(What to do): Find the line with "[button] (725, 342)" in the records below, then please transcribe it and every later line exactly, omitting the pictures and adding nothing.

Collection entries:
————————
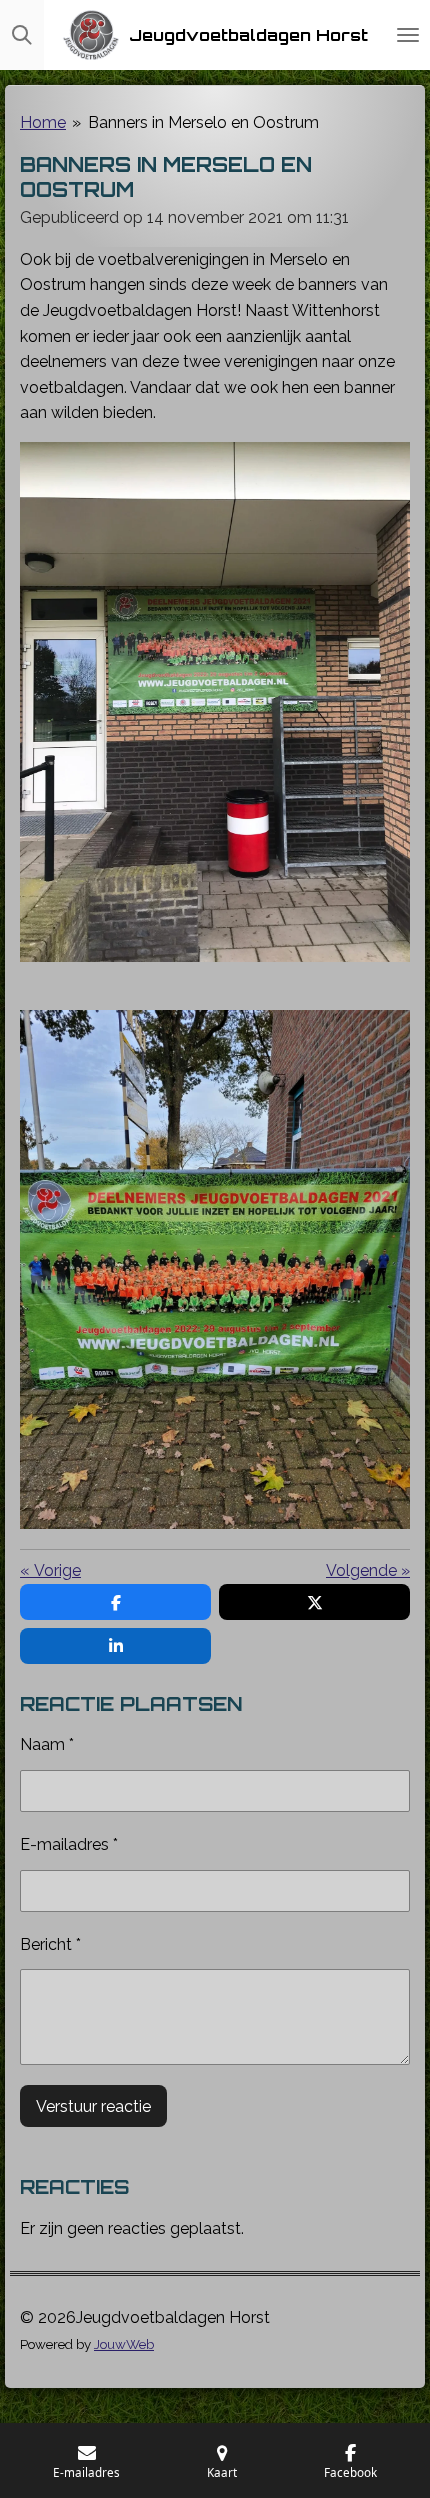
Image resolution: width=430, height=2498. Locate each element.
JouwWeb (124, 2344)
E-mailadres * (69, 1844)
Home (43, 122)
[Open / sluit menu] (408, 35)
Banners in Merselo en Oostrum (203, 122)
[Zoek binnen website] (22, 35)
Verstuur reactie (93, 2106)
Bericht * (50, 1944)
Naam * (47, 1744)
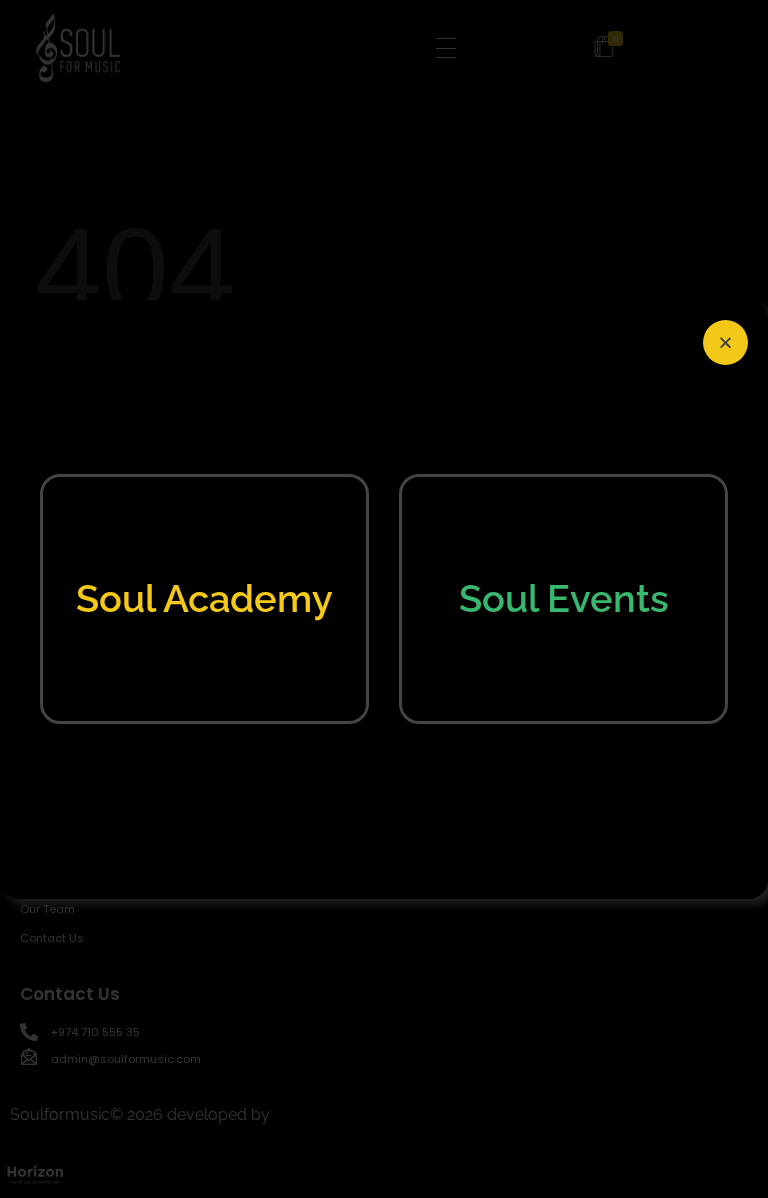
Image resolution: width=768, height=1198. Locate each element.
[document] (384, 599)
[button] (725, 342)
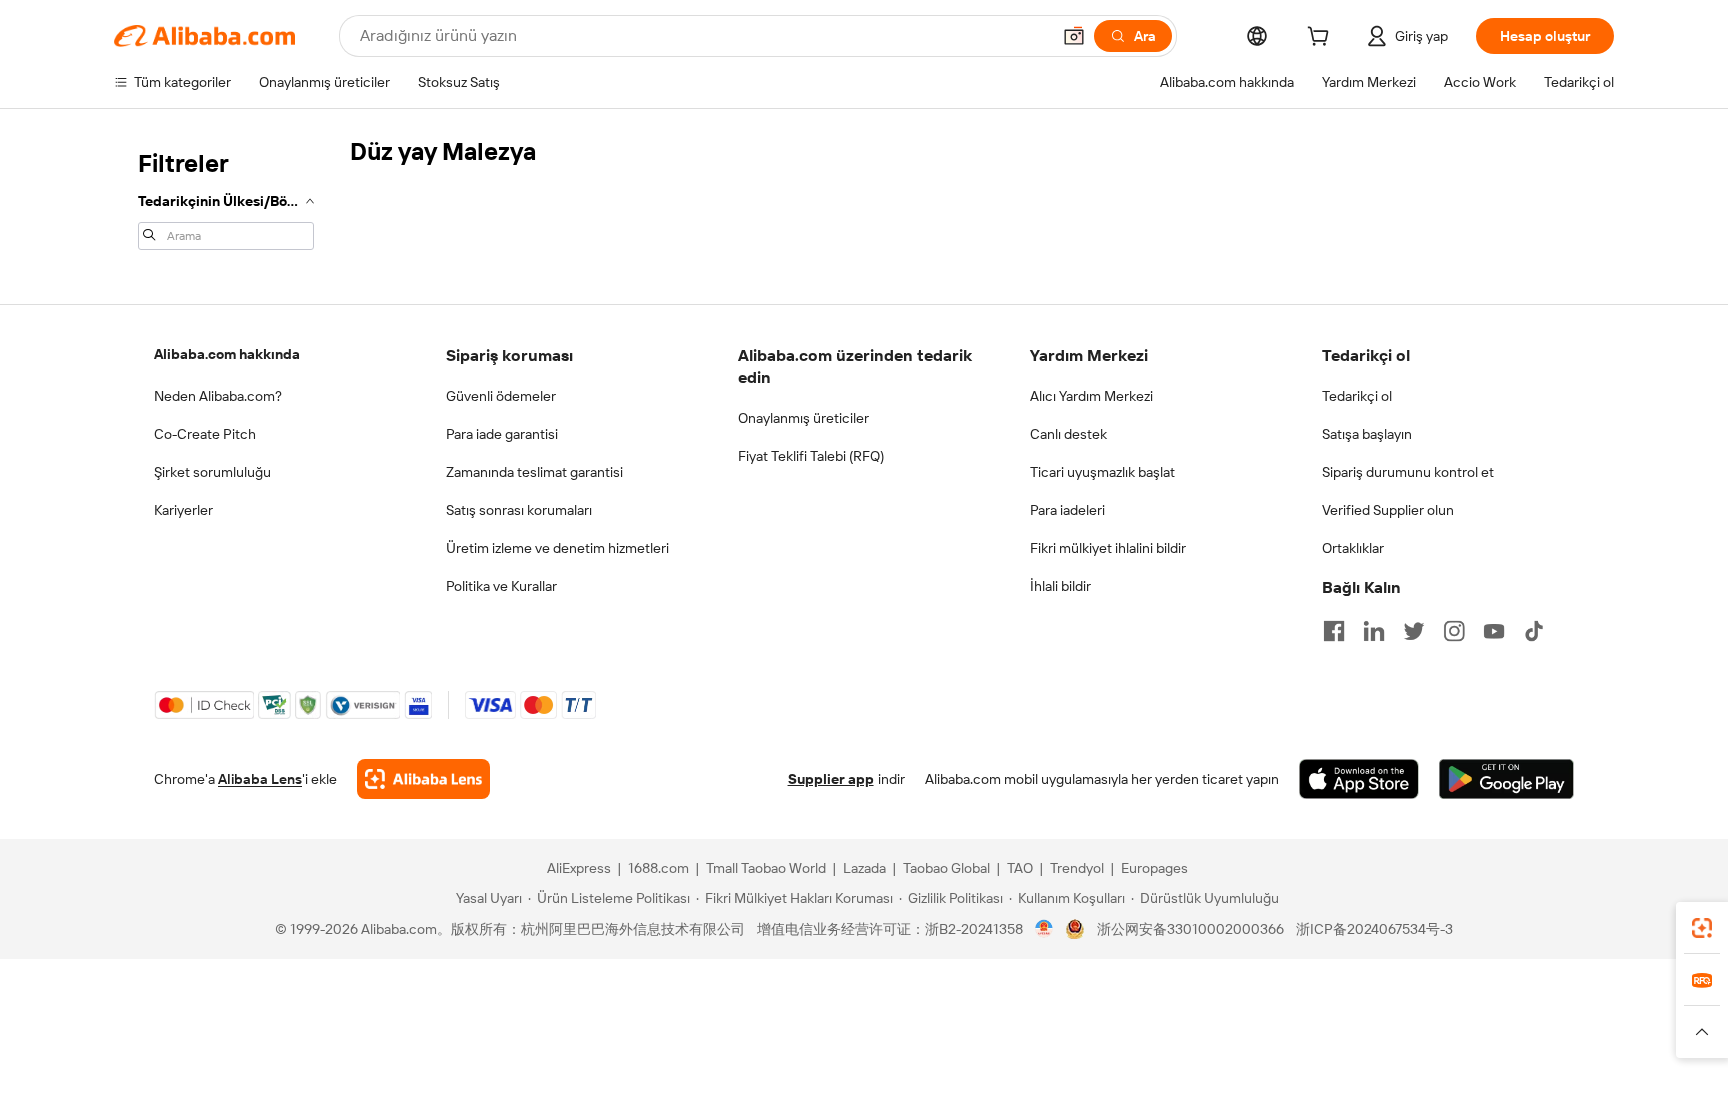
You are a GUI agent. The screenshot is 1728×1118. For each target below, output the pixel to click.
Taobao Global (946, 868)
————————
(Exercise response):
[button] (725, 342)
You are a GUI agent. The screenshot is 1728×1118. For each target below, output the pixel to click.
Taobao Global (946, 868)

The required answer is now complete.